#### [Text provided]
=-=-=
The fundamental truth is this: we were all just a few rare records and a basement apartment away from becoming Seymour, so Ghost World is an important reality check to keep us focused.

Christian Bale in The Dark Knight

He hates crime, he hates due process. He apparantly hates his vocal cords, too.

To wit, his line to Maroni: "Grrrrrwhererrrrr rrrrisrrrr he?!??"

Al Pacino in The Devil's Advocate

There are a lot of Pacino roles that could have made this list (heck, Shylock from Merchant of Venice has some anger issues) but none could provide us with a mugshot like John Milton's up there.

If only rest of the movie were as awesome as this still.

Peter Finch in Network

Howard Beale may've let corporate baloney blow a fuse in his brain, but the anger he unleashes across America with his faux-populist rants would absolutely pale to what screenwriter and political thinker Paddy Chayefsky would experience were alive today and could see Glenn Beck doing it without irony.

Giancarlo Esposito in Do The Right Thing

It may've been Radio Raheem and Sal that finally broke into violence, but Buggin' Out was the spark that led to the conflagration. Or was he just an observant man saying what needed to be said? Decades later, Do The Right Thing is still open to interpretation, but Buggin' Out's rants cries for justice remain undeniable.

Bruno Ganz in Der Untergang

Sure, Chaplin's faux-Hitler was angry, but what about Bruno Ganz's end-of-his rope, pasta-eating, underling-berating, Luger-to-the-brain bunker-dweller?

That's some angry stuff that, just maybe, you've seen in a YouTube mashup.
=-=-=
#### [Recorded data]

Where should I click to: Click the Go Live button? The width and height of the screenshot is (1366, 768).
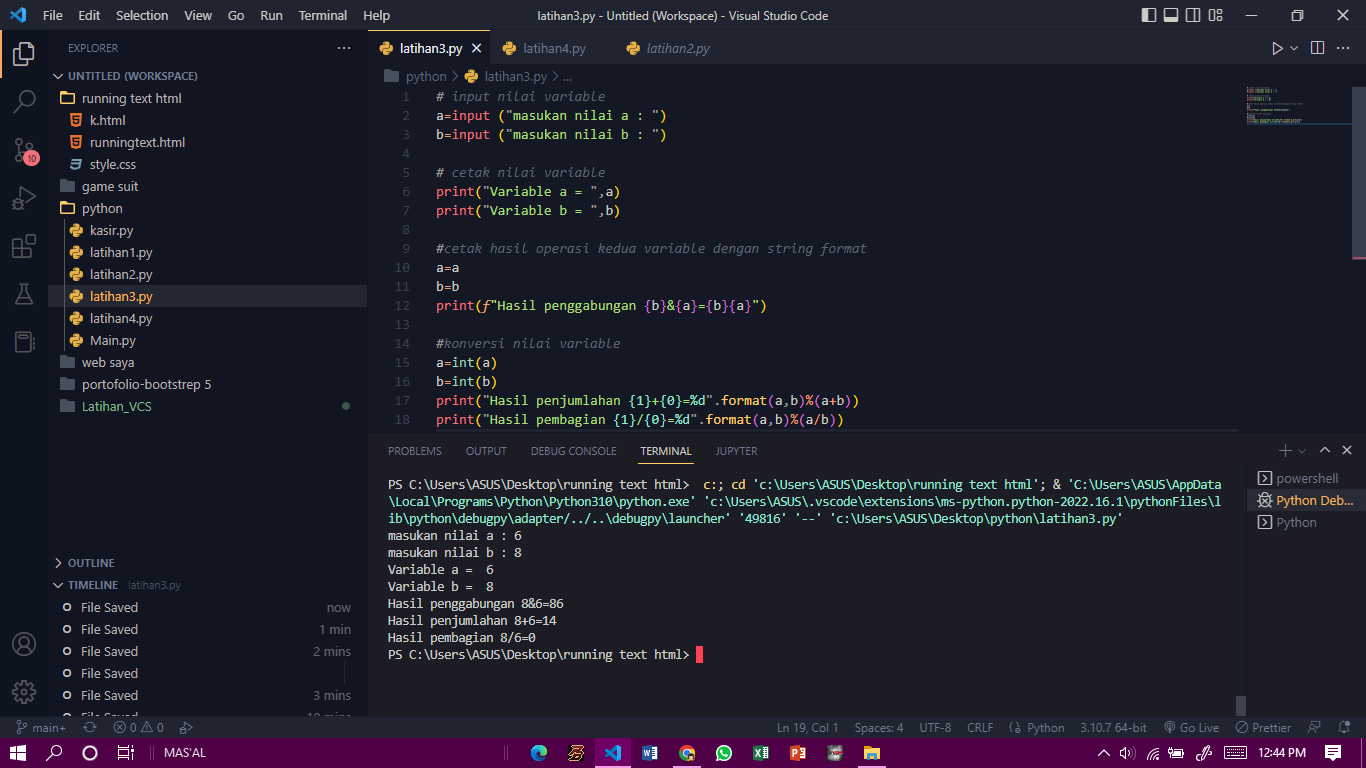click(1191, 727)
=-=-=
Write out the passage of the piece on angry film performances starting with "Al Pacino in" and going on through "as this still.".

Al Pacino in The Devil's Advocate

There are a lot of Pacino roles that could have made this list (heck, Shylock from Merchant of Venice has some anger issues) but none could provide us with a mugshot like John Milton's up there.

If only rest of the movie were as awesome as this still.